The plug-in car and van grant rates have been cut by the Government with the eligibility criteria also changed. Transport + Energy has all the industry reaction.

The grant, which had given consumers 35% off the purchase price of an electric vehicle (EV) up to a maximum of £2,500, has been cut by £1,000 to £1,500. This means that from today (15 December 2021) the government will provide grants of up to £1,500 for electric cars priced under £32,000, with currently around 20 models on the market.

The plug-in grant scheme, which has supported nearly half a million vehicles over a decade, has helped kickstart a market that is now moving forward at pace with over one in 10 cars sold in 2021 – over 150,000 – having a plug. 

Support for wheelchair accessible vehicles is being prioritised, with these retaining the £2,500 grant and a higher £35,000 price cap.

Grant rates for the Plug in Van Grant will now be £5,000 for large vans and £2,500 for small vans, with a limit of 1,000 per customer per year.

# Information supplied

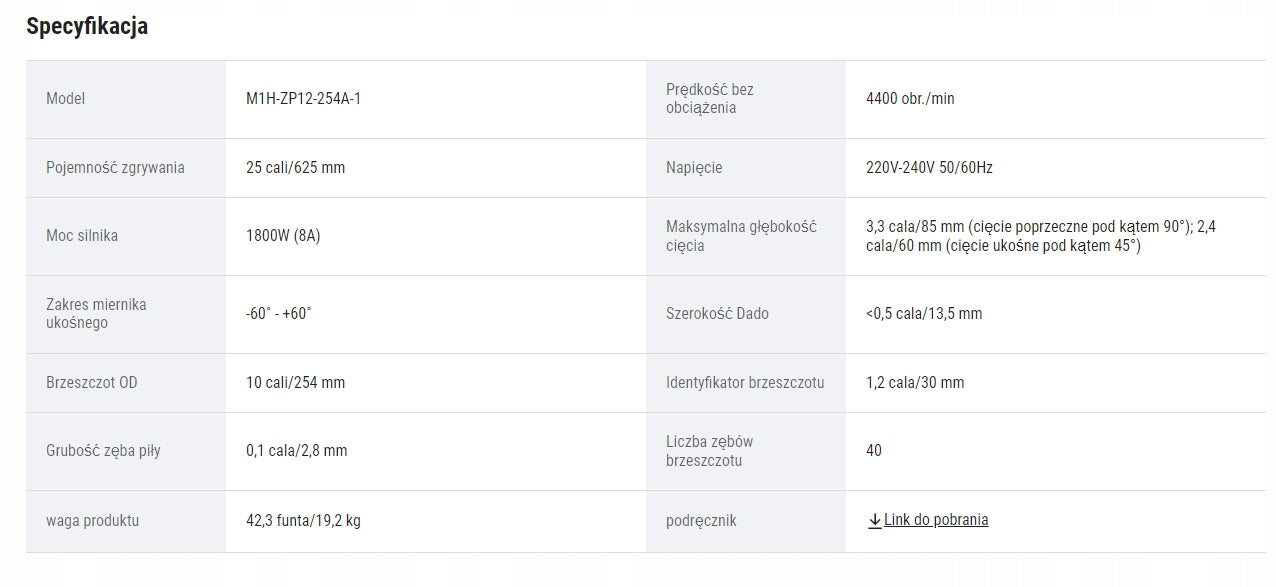Click the 4400 obr./min value
Viewport: 1276px width, 587px height.
[x=910, y=99]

# Task instructions
a: Return the part of the plug-in grant passage from "The grant, which" up to and including "on the market.", word for word.
b: Resume the passage on the plug-in car and van grant cuts from where it stops.

# Responses to the tasks
a:
The grant, which had given consumers 35% off the purchase price of an electric vehicle (EV) up to a maximum of £2,500, has been cut by £1,000 to £1,500. This means that from today (15 December 2021) the government will provide grants of up to £1,500 for electric cars priced under £32,000, with currently around 20 models on the market.

b:
Motorcycle and moped grants will also be changing, with the government now providing £500 off the cost of a motorcycle, and £150 for mopeds, with a price cap on vehicles of £10,000. Almost 50% of mopeds sold this year were battery electric, with some models now at price parity with their internal combustion engine equivalent. 

Meanwhile the government is also setting out that it will introduce new rules next year that they say “will increase confidence in EV charging infrastructure”. These rules will mandate a minimum payment method – such as contactless payment – for new 7.1 kW and above chargepoints, including rapids. Motorists will soon be able to compare costs across networks which will be in a recognisable format similar to pence per litre for fuel and there will be new standards to ensure reliable charging for electric vehicle drivers.

Transport Minister Trudy Harrison said: “The market is charging ahead in the switch to electric vehicles. This, together with the increasing choice of new vehicles and growing demand from customers, means that we are refocusing our vehicle grants on the more affordable vehicles and reducing grant rates to allow more people to benefit, and enable taxpayers’ money to go further.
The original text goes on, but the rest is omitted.